Really the list just keeps on rolling. I see it in written form too…
But Jim, in this day and age, marriages don’t last. The odds are actually against it.
Actually the latest statistics are that between 40-50% of marriages end in divorce. That likely places the number at 45%. It also doesn’t take into account marriages of convenience, people who marry, remarry, and remarry again, nor does it take into account the behavior of the Hollywood cesspool.
Well Jim, wouldn’t you say that’s part of the problem? Look at the role models!
Not really… first of all, anyone who views the Hollywood elites as role models needs a dose of reality. That place is a cesspool of corruption, deviancy, and KNOWN child sex trafficking. Anyone who has children that look up to Hollywood celebs really need to re-examine their parenting.
Also, that statement doesn’t hold true anyway.
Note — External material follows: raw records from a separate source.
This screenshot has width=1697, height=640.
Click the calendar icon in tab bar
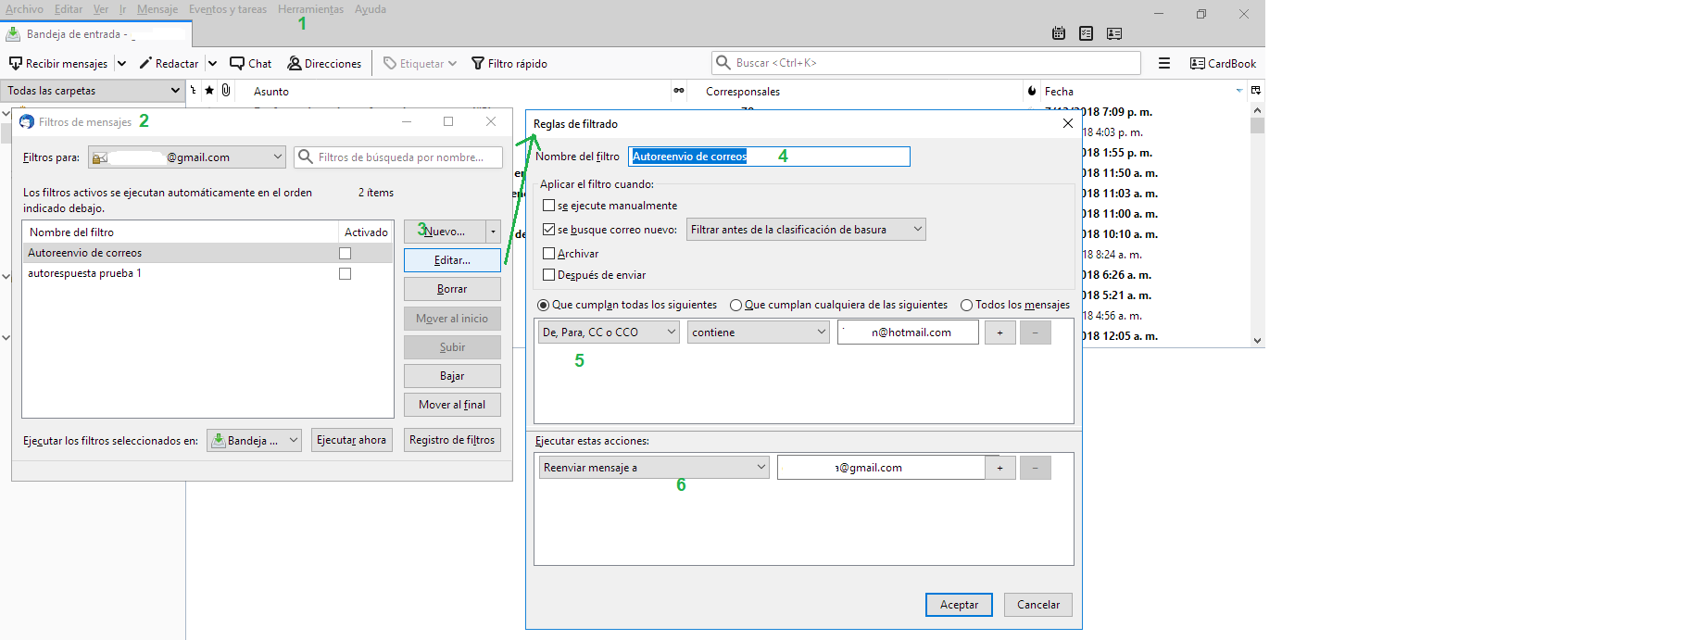[1058, 33]
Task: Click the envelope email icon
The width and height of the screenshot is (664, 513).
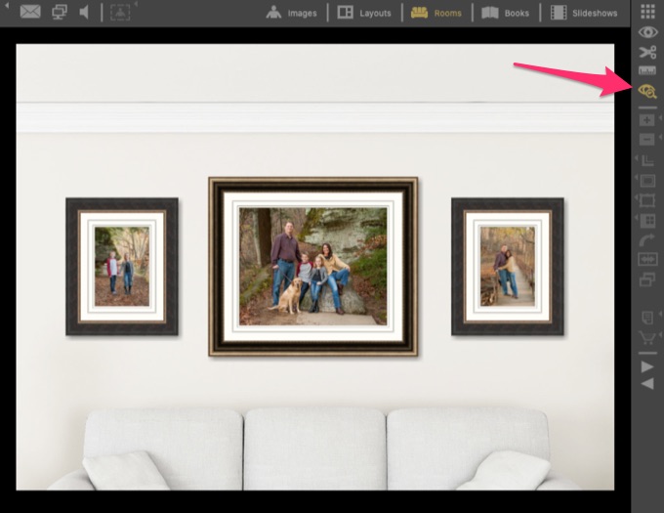Action: click(30, 12)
Celebs that choose to keep their relationships out of the public eye… usually by moving out of LA, but also through other means which sometimes include reducing their career-load and/or exposure, survive just fine.
Christopher Lee, one of my all-time heroes was married for 54 years until his death.
Sarah Michelle Gellar and Freddie Prinze Jr. have stepped back from the spotlight taking more… behind the scenes and voice acting roles and they’ve been married for 12 years.
Kurt Russel and Goldie Hawn, two big names from the 80s and early 90s have been together for 34 years. You don’t see them in much anymore, but they do pop up from time to time.
Matt Damon has gone to impressive lengths to keep his family out of the spotlight and he’s been married for 12 years.
I get that these are the exception, not the rule, but they do further my point.
Anyway, yes I get it, we’re in the middle of a family crisis which I think writers and artists in multiple mediums are taking WAY too lightly. In many of these cases, we see these relationships end, and both parties go their separate ways. They don’t take into account the emotional, financial, and even psychological damage that can take place. It’s sort of glossed over in many cases.
That’s not even taking into account the effect it has on children, whom statistics and most mental health professionals show that children do better in stable, two-parent households.
This is really not good people. In my opinion, this has had a negative effect on almost ALL storytelling mediums in a very drastic and sad way. How you might ask? Consider… you watch a show or a movie and two characters get together that you really like. The couple is… for lack of a better term ADORABLE together. They get married and everything is going great. Given what’s been going on lately, are you going to get invested in that couple? Are you going to savor it?
Given that the chances of said relationship surviving, especially if its early in the movie/book/series/etc, getting emotionally involved will just lead to disappointment later. The result? The great character development and immersion is lost on people who subconsciously put up walls to prevent the disappointment. Most of the time they aren’t even cognoscente of the fact that they’re doing it.
A few of my friends who have read my stories have said that they’re a little romance-heavy… well those are also friends who all to often turn out to be shocked when a relationship actually survives a movie series, TV series, or Book series.
That’s right, a strong successful relationship has been reduced to a PLOT TWIST!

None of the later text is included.